BRUSSELS
Four Rwandan genocide suspects are due to appear before Belgium’s ‘Cour d’Assises’ [Crown Court] in Brussels on Tuesday in what has been dubbed an “historic” trial.
The four are Vincent Ntezimana, 39, a former professor at Butare university; Alphonse Higaniro, 52, the former director of a match factory; and two nuns Consolata Mukangango, 42, and Julienne Mukabutera, 36, known as sisters Gertrude and Maria Kisito.

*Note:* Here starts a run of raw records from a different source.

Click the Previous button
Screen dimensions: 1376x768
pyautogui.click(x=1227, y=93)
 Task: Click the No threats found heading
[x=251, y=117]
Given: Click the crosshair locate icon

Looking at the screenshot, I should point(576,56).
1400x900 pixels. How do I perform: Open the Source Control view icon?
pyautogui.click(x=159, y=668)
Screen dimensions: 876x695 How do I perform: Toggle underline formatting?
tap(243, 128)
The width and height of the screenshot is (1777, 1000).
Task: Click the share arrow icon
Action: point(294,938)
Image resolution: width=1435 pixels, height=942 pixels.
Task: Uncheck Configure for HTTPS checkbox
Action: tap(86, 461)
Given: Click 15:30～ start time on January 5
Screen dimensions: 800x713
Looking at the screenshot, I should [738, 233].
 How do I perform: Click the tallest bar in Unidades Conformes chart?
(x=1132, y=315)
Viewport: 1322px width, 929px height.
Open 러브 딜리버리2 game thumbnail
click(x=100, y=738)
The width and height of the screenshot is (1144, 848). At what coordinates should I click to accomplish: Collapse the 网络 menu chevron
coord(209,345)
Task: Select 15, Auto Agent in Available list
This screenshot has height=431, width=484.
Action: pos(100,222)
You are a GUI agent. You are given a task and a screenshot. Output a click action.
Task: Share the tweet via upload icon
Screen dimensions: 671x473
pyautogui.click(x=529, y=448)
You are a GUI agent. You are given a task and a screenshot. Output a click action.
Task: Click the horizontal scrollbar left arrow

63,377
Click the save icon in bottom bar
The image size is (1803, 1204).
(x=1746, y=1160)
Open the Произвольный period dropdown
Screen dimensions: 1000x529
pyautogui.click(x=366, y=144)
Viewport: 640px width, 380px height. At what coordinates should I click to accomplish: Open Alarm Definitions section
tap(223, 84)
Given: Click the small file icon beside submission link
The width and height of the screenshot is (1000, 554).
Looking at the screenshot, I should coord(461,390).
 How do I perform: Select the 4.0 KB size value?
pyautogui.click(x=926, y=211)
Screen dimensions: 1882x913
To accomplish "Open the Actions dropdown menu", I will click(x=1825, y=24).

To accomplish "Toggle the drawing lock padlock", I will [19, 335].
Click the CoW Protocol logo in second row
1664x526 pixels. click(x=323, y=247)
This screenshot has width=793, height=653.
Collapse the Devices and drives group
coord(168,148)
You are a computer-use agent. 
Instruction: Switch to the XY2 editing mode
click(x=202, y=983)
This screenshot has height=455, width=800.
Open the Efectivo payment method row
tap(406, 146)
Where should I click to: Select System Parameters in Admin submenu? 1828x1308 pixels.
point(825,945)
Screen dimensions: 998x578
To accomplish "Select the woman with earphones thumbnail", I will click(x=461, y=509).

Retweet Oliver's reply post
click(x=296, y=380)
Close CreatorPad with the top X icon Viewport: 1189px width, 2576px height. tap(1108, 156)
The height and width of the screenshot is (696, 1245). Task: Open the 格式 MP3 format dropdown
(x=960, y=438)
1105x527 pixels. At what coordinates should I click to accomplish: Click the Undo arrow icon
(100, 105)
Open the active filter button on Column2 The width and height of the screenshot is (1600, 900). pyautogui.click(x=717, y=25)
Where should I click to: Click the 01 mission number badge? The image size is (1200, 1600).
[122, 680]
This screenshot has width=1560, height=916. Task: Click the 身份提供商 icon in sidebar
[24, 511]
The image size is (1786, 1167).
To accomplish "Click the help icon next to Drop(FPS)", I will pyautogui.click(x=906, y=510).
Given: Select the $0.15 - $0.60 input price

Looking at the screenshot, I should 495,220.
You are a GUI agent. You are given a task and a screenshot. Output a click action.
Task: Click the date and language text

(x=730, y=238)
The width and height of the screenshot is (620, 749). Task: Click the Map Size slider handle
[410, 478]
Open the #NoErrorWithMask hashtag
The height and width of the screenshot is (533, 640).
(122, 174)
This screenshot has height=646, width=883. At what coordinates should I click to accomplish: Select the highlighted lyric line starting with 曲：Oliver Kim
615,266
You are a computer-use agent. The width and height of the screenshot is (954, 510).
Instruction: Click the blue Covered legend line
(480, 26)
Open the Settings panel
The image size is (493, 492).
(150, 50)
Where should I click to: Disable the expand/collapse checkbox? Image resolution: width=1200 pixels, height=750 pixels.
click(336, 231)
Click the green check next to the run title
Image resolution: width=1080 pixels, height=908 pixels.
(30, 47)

The two, who are currently at the Benedictine convent in Sovu, Belgium, originate from Butare in southern Rwanda and have been living in Belgium since the 1994 genocide in which at least 800,000 Tutsis and moderate Hutus were slaughtered.
The “Butare Four”, as they are known, are accused of having “voluntarily, with the intention of premeditated killing” committed one or several homicides against specific people as well as against “an indeterminate number of people whose identity is not known to this day” in the Butare region. They are standing trial freely, including the two male defendants who have been in preventive detention in Belgium for over a year.
The trial, due to last six weeks, has been described as “historic”. “This is the first time a jury of [12] ordinary people will judge ordinary people of another country who have been accused of such terrible crimes,” the New York-based organisation, Human Rights Watch, noted.
It is also the first time that defendants will be tried in Belgium under a 1993 law which allows Belgian courts to judge war crimes and human rights violations committed by foreigners on foreign soil, including armed conflict within a country.
“Due to its very extensive idea of ‘universal responsibility’, Belgium is spearheading the fight against the impunity of dictators and executioners,” noted the Belgian magazine ‘le Vif-l’express’. Other Rwandans arrested in Belgium have been transferred to the International Criminal Tribunal for Rwanda (ICTR) in Arusha, Tanzania, notably the former chief of the gendarmerie, Augustin Ndindiliyimana.
Some 170 witnesses are due to testify at the trial, including dozens who have travelled from Rwanda. They have been located by Belgian rogatory commissions on the basis of lists presented by civil society and defence lawyers. They are being brought to Belgium in three batches and will be accommodated at the Royal Military School in Brussels at the expense of the Belgian state.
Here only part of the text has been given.